Hi Sierra, is there something that you feel is most responsible for your success?
Love is what is most responsible for my success. It is what motivates me, what determines how successful I will be, and what comforts me during the tough times. My family and the people I surround myself with, love and support me unconditionally. They may not always understand what I’m doing or why I’m doing it this way, but they always encourage me and stand beside me. I am a very talented multi-tasker – wearing many hats simultaneously; however, the things that I am most successful at, are the things that I’m passionate about. My original career path entering college was to go to pharmacy school until I discovered research and fell in love. I switched my career trajectory from pharmacist to scientist my junior year, and almost 10 years later, I’m a real scientist. Additionally, I turned my love for HBCU’s into a non-profit organization, HBCU-DAP, Inc. HBCU-DAP, Inc not only allows me to pour back into the institutions that educated me and set me on this path, but it also allows me to help bridge the disparity gaps in higher education and STEM. While the hard work does eventually pay off, there are a lot of rough patches and detours. Sometimes the love and the passion you have for your career and your business doesn’t sustain you when you are ready to give up. That’s when the love of my family and support system comes back in for the rescue. My people will listen to me complain, spend time with me, and comfort me the best way they know how. They love me regardless of my success. I’m never on this journey alone and I always have what I need to be successful, because I have the love of my community, and most importantly God.
Alright, so for those in our community who might not be familiar with your business, can you tell us more?
Less than 2% of PhDs obtained in the U.S. are held by Black people. In an effort to increase the number of Black PhDs in STEM we provide resources, mentorship, and support for HBCU students on their journey to and through the Doctorate. The idea for HBCU-DAP, Inc started as just an idea to help prepare HBCU students, like myself, for a graduate program at a predominantly white institution. Academically I was prepared; however, there were still some things that made my transition and time in graduate school difficult. It was a culture shock for sure, but even getting into a PhD program was a challenge – it was a culture shock for sure. Once I transitioned into graduate school and passed qualifying exams, I started brainstorming how to support and help other HBCU students interested in doing the same. We created a Virtual Workshop series, educating students on the PhD process, building a strong application, how to get research experience before applying to grad school, how to prepare for an interview, and transitioning from an HBCU to a PWI.

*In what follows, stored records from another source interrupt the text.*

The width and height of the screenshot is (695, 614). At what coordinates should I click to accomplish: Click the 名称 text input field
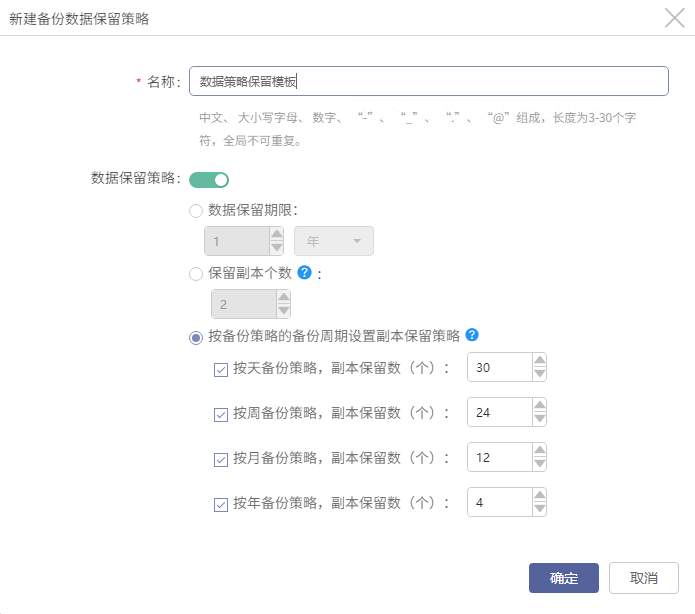coord(429,81)
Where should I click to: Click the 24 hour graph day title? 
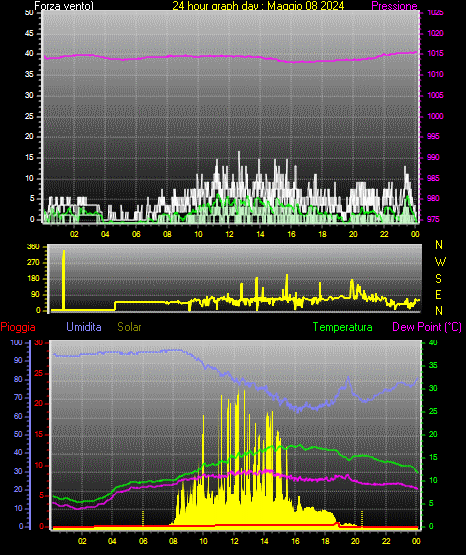click(258, 6)
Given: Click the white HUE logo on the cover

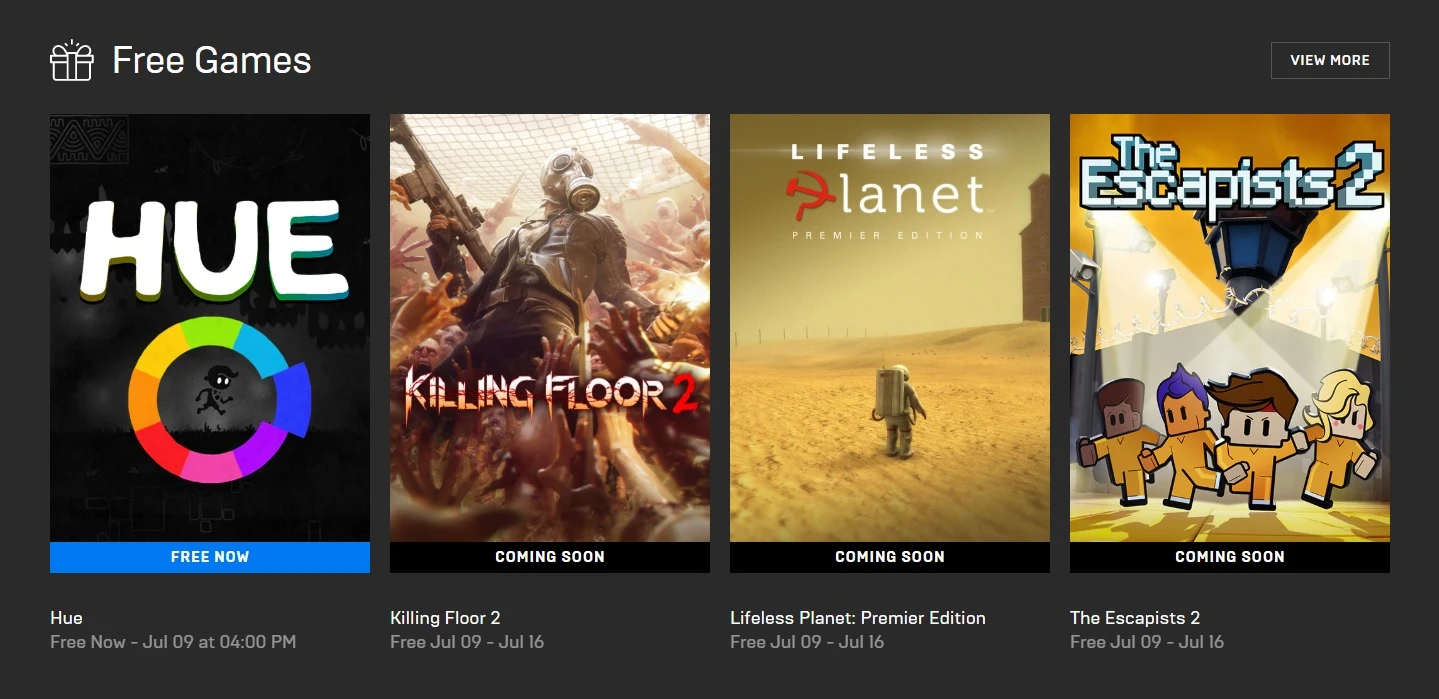Looking at the screenshot, I should point(215,250).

If you had a friend visiting you, what are some of the local spots you’d want to take them around to?
I live outside of Detroit. I don’t do too much moving around in the winter, but during the spring and summer months there’s a lot to do in the area. The first thing we’re doing is eating- rain, sunshine, sleet, or snow. Detroit has some good food. Some of my favorite black-owned spots are Fork in Nigeria, Kuzzo’s Chicken & Waffles, Maty’s African Restaurant, and Brookie’s (they have a corned-beef egg roll that is amazing). Then we would take a day to explore downtown Detroit. I love museums, and between Ann Arbor and Detroit there’s plenty – we could literally do a museum a day. My favorite museum is the Charles H. Wright Museum of African American History in Detroit. If it’s summer, there are rooftop day & night parties at the bars in Greektown. There’s also this black-owned winery on Woodward Ave. called House of Pure Vin where we can do wine-tastings, and on Sundays they have Jazz & Brunch.

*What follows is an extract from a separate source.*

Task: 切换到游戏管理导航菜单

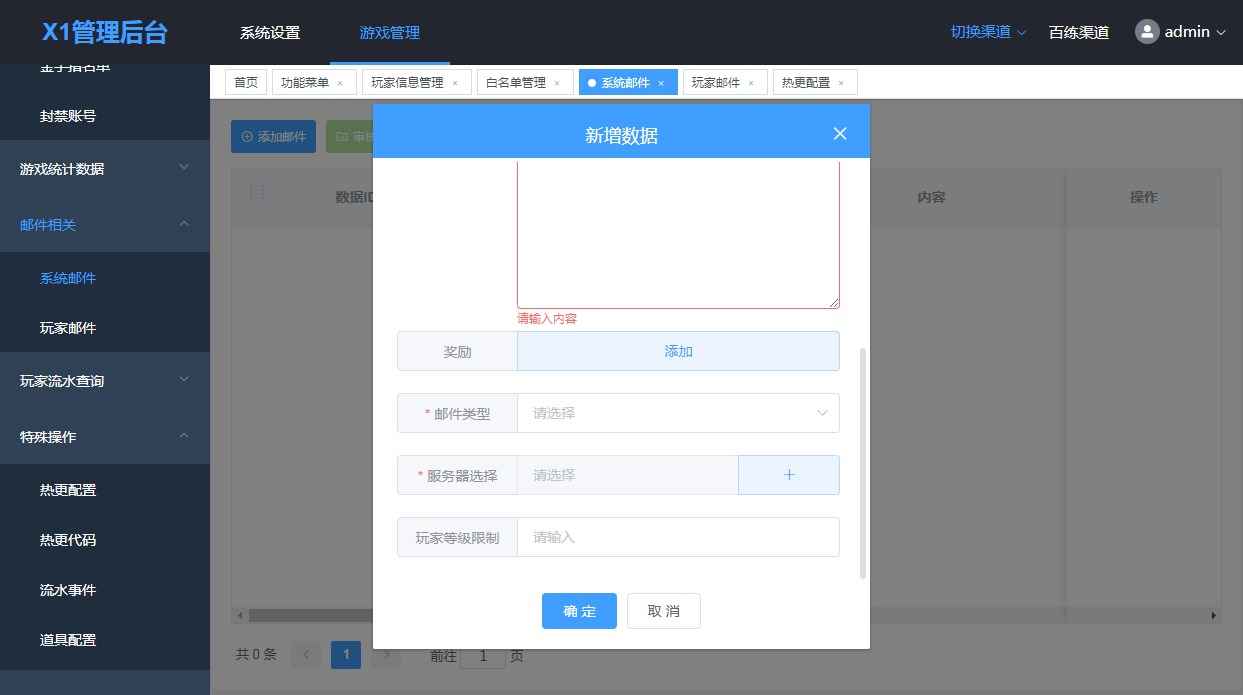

Shoutout is all about shouting out others who you feel deserve additional recognition and exposure. Who would you like to shoutout?

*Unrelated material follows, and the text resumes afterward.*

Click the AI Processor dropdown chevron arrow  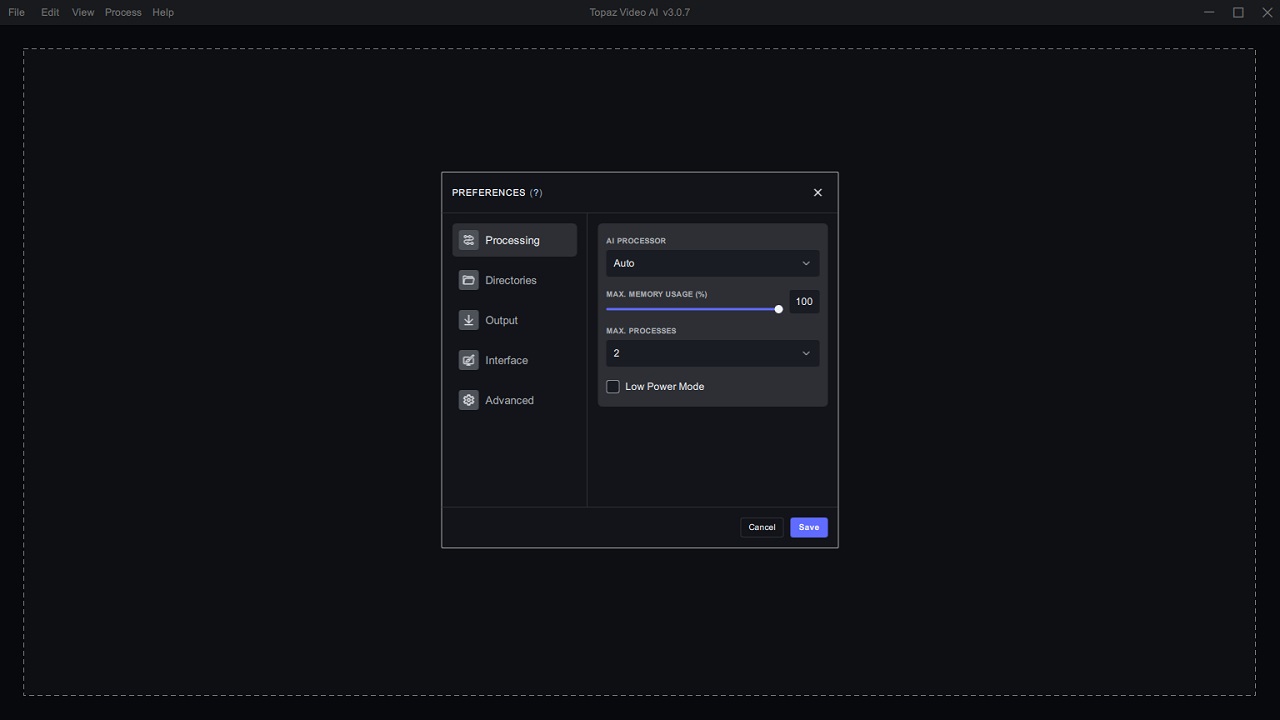(806, 263)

There are so many people that have helped me get to where I am today, but I’m going to highlight a few key players. I would like to shout out my mama for sure. She literally supports any and everything that I do, always shows up for me, and trusts me to make my own mistakes. Dr. Morris Clarke, who is the sole reason I confidently switched my career path from pharmacist to scientist. He planted the research seed and there are so many wonderful mentors along the way that have and continue to nurture me into an accomplished scientist and businesswoman. Lastly, Tony Larkin & Nnamdi Edokobi who helped me build HBCU-DAP, Inc and develop it from a passion project to an established non-profit organization.